Gottman wasn’t the first person to realize that cutting remarks lead nowhere good for anyone. Sarcasm didn’t start with my generation and contempt has been around for thousands of years. But so has the solution, and it was vital enough to be included in our sacred writings:

 A soft answer turns away wrath, but a harsh word stirs up anger. Proverbs 15:1, NRSV

[For more on Gottman’s research in marriage studies, see Gottman, J. and Silver, N.; The Seven Principles for Making Marriage Work (New York: Three Rivers Press, 2004). For more on this subject by William Smith, see Fredrickson, J and Smith, W; How the Other Half Lives: the challenges facing clergy spouses & partners (Cleveland: The Pilbrim Press, 2010), chapter six]

What you can fix…

Today has been a day of getting things done. I spent time in my library’s learning garden, dividing perennials for families attending story time. After that, I was on to prepping and painting the bathroom ceiling and closet. Both of these activities have been a lot of work, and will require many additional hours of work to complete. But there’s something immensely satisfying about seeing the changes that my work brings – changes that will last well beyond this season. The garden is much improved for the weeding, pruning, and dividing; the new paint on the walls and ceiling refresh the whole room. Such tangible results for a day’s work!

But there are changes that will come from today’s efforts that are well beyond what I will see. The perennials I dug up today will grace many yards in this town and beyond – who knows how many times they will be divided in the coming years, growing out of a few plants hundreds more. The new bathroom paint is likely to last for years, providing a clean and bright space for family and guests.

Perhaps that’s why Proverbs was included in our holy scripture: to remind us that our daily actions and choices affect the world around us in ways that just may go beyond our own little communities and life spans. It’s not the only message that helps me honor God, self,and neighbor, but it certainly reminds me to do improve what I can through work and action as well as through thought and contemplation…

None taken…

Fools show their anger at once, but the prudent ignore an insult. Proverbs 12:16, NRSV

 

I’ve known a few people over the years who would say nasty things just to get a rise out of someone. For whatever reason, they enjoyed upsetting their friends, relatives, coworkers, and the occasional stranger. The person on the wrong side of their remarks usually responded in one of two ways: strike back with angry words or keep a hurtful silence. Either way, they gave the instigator the satisfaction of a response, a reward for his or her bad behavior.

Ignoring an insult isn’t the same as taking it in hurtful silence; ignoring is acting outside of direct engagement, leaving the insult with its speaker. This isn’t an easy thing to do, but there are two very good reasons to give it a try. 1) If insulting behavior isn’t rewarded, it will cease (this may take some time, but it will work). 2) Once the bad behavior stops, a positive relationship becomes possible.
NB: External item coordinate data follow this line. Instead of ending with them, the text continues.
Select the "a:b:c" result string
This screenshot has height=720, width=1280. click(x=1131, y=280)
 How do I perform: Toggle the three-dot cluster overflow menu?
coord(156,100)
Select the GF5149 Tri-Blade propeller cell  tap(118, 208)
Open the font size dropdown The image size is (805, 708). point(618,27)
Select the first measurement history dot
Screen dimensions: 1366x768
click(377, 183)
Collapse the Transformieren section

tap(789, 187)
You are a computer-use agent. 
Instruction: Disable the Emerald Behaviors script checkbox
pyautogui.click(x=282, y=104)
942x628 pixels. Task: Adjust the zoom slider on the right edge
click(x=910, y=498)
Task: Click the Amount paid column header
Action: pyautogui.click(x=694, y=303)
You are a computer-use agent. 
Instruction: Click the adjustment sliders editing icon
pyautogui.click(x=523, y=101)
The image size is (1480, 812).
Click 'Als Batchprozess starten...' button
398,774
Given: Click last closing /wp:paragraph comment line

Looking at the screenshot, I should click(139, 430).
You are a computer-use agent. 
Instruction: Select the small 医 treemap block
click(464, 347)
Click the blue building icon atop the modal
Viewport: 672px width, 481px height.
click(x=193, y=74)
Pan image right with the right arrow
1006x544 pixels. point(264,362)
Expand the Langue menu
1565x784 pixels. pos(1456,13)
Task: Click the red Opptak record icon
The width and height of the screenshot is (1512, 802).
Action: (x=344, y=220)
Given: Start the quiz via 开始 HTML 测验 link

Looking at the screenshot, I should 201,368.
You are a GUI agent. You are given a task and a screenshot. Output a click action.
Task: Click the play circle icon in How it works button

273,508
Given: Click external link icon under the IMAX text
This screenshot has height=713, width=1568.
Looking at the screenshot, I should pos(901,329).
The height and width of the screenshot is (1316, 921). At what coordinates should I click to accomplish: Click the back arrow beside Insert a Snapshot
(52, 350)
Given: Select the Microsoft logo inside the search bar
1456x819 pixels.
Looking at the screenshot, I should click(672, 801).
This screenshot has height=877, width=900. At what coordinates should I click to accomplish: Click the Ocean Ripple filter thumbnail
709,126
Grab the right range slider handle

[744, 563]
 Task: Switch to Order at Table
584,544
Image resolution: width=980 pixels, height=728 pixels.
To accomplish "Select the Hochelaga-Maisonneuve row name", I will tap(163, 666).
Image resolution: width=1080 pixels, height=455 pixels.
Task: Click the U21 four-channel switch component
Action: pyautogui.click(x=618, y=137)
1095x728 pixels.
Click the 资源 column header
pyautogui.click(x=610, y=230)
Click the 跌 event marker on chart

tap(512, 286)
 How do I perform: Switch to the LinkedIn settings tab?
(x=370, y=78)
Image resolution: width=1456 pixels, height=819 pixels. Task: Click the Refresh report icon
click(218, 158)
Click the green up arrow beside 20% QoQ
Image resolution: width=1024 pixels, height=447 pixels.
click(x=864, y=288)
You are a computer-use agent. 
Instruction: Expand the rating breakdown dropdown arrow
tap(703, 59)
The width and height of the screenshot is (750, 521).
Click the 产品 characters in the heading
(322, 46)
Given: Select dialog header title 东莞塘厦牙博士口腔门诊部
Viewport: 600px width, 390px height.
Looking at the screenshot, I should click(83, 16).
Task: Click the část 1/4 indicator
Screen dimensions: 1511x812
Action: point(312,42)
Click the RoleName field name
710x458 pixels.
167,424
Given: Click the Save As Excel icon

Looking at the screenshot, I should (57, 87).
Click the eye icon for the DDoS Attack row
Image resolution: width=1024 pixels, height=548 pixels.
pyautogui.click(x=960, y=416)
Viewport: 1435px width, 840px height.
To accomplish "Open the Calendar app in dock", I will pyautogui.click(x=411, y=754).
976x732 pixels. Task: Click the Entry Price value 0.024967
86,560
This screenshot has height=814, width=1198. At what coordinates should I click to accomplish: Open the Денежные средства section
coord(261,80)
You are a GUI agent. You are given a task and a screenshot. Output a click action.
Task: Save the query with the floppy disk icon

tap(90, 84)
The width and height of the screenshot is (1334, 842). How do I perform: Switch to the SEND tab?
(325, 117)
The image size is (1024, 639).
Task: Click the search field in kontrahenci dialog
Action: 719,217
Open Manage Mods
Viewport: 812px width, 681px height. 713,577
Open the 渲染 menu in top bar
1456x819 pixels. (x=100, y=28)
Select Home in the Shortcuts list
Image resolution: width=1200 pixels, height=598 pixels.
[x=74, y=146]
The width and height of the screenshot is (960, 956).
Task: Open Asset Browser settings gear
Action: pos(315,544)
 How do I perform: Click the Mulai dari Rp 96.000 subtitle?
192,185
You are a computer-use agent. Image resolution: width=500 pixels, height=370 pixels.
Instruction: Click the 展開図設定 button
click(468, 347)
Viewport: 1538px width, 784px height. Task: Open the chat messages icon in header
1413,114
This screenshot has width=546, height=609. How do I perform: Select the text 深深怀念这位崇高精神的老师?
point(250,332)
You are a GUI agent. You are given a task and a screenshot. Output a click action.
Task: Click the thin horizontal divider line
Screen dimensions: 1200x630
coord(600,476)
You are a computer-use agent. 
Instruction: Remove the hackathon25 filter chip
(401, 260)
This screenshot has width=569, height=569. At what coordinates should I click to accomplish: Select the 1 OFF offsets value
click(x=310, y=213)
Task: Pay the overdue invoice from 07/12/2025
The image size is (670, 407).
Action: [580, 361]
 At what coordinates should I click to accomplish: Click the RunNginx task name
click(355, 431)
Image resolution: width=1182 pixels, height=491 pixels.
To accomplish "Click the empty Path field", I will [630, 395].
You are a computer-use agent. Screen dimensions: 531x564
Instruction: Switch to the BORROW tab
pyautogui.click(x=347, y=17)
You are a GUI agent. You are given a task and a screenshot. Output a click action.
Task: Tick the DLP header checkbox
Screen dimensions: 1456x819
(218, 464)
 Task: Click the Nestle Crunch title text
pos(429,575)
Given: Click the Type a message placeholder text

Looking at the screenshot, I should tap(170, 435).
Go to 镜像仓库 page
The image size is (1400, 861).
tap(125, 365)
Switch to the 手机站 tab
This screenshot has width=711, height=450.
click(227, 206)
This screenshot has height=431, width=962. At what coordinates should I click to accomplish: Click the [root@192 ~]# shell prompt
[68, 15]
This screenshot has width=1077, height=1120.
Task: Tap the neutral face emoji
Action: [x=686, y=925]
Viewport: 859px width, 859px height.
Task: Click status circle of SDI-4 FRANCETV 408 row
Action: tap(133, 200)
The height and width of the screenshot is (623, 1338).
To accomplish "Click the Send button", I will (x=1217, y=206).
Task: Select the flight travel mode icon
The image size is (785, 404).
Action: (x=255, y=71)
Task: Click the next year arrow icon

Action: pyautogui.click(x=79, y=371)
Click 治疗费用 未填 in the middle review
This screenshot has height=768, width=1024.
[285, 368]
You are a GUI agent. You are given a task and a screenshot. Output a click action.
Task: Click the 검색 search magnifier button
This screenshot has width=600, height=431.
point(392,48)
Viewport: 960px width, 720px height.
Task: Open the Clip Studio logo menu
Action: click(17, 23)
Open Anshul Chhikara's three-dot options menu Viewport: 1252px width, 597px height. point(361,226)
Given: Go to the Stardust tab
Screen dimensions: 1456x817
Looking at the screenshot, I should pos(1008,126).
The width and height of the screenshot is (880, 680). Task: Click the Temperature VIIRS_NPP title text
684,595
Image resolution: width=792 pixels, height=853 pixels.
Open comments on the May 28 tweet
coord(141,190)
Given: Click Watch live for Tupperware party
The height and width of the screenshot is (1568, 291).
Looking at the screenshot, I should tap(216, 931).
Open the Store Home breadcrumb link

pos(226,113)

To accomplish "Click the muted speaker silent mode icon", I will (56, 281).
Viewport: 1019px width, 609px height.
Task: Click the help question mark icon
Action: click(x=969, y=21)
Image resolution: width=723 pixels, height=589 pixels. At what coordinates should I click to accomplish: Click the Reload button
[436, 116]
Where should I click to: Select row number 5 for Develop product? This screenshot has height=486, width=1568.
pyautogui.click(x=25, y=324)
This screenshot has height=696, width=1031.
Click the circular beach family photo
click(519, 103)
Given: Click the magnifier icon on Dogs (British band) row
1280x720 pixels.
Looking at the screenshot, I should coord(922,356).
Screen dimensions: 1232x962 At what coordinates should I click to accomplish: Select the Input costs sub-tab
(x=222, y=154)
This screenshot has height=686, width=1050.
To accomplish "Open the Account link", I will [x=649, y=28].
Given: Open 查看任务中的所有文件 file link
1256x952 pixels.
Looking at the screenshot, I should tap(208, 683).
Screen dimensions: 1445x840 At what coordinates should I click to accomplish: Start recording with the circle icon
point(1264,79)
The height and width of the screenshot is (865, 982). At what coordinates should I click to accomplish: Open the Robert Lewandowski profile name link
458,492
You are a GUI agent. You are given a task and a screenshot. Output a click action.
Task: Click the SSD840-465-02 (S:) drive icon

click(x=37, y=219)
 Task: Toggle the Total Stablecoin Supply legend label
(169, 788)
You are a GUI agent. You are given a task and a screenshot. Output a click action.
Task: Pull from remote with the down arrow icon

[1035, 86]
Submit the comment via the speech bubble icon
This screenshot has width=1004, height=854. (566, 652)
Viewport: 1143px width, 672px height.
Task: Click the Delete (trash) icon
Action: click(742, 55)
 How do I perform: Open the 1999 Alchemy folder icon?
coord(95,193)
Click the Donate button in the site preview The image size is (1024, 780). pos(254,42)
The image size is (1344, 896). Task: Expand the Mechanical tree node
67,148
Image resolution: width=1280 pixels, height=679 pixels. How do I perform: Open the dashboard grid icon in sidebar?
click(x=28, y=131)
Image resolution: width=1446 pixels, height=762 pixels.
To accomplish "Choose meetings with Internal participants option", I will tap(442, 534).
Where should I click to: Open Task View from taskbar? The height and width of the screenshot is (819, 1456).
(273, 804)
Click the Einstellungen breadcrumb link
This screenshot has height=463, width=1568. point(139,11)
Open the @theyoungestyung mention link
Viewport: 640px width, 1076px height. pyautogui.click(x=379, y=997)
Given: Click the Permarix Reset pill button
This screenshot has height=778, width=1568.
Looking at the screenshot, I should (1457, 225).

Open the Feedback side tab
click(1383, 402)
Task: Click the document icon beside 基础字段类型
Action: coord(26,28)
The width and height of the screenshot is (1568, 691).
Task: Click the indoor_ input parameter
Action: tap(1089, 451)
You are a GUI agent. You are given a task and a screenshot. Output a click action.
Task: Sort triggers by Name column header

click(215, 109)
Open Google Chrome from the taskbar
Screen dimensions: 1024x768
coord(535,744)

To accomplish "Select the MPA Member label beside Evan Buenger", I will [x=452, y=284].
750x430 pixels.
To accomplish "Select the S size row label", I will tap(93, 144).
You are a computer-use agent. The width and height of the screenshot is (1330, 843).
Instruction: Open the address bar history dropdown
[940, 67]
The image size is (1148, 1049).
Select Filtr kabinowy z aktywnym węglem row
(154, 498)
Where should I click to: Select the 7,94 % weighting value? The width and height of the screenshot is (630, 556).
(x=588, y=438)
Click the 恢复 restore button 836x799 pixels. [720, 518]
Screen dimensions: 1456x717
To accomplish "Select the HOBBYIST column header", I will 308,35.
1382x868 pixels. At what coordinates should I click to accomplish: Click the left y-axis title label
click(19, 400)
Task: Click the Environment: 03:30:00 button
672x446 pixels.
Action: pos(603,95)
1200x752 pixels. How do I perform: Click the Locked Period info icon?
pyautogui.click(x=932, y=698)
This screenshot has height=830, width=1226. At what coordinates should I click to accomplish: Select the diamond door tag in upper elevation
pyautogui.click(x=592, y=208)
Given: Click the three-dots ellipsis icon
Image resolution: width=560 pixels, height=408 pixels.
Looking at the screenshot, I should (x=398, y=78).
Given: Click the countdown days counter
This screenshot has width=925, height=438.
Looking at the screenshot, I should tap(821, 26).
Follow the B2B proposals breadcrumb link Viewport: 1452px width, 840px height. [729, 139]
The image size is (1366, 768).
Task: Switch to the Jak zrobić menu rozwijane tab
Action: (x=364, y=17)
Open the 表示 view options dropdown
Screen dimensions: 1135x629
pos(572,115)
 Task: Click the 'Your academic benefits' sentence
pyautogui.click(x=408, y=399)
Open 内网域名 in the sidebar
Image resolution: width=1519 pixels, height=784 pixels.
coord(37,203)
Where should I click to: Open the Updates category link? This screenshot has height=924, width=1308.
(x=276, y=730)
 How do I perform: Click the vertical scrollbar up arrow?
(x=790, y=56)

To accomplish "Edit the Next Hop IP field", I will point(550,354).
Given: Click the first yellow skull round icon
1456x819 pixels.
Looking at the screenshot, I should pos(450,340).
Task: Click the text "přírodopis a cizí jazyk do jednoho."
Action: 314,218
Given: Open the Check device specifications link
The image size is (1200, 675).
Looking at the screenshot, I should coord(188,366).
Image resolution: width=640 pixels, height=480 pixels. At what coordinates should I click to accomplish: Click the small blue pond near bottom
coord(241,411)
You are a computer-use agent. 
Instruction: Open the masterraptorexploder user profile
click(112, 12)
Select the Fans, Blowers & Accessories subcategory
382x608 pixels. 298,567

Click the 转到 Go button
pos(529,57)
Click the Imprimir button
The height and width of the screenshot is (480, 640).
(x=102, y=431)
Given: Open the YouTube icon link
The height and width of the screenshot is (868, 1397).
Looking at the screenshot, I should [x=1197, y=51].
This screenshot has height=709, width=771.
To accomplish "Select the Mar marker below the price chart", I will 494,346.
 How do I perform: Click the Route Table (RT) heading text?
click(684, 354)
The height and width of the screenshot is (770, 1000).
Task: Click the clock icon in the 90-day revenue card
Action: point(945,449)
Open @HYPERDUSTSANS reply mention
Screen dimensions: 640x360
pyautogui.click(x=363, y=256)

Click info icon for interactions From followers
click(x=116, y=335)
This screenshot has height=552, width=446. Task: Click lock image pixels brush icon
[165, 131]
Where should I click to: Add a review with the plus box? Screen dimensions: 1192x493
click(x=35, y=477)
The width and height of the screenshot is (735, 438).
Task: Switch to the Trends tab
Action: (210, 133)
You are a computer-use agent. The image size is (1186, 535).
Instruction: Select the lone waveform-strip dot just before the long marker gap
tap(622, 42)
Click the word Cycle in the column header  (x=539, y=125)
To do this takes strength and patience – in other words, prudence.

It’s something I’m hoping to grow into…

 

Cruelty and Kindness

Those who are kind reward themselves, but the cruel do themselves harm. Proverbs 11:17 NRSV

 

Another way to say the same thing: kindness is its own reward and cruelty is its own punishment. Perhaps it’s because kindness is fostering whatever lives and moves in this time and place and cruelty is putting every effort into maiming or killing it. Either way, it is sure to rebound on the person who is its source.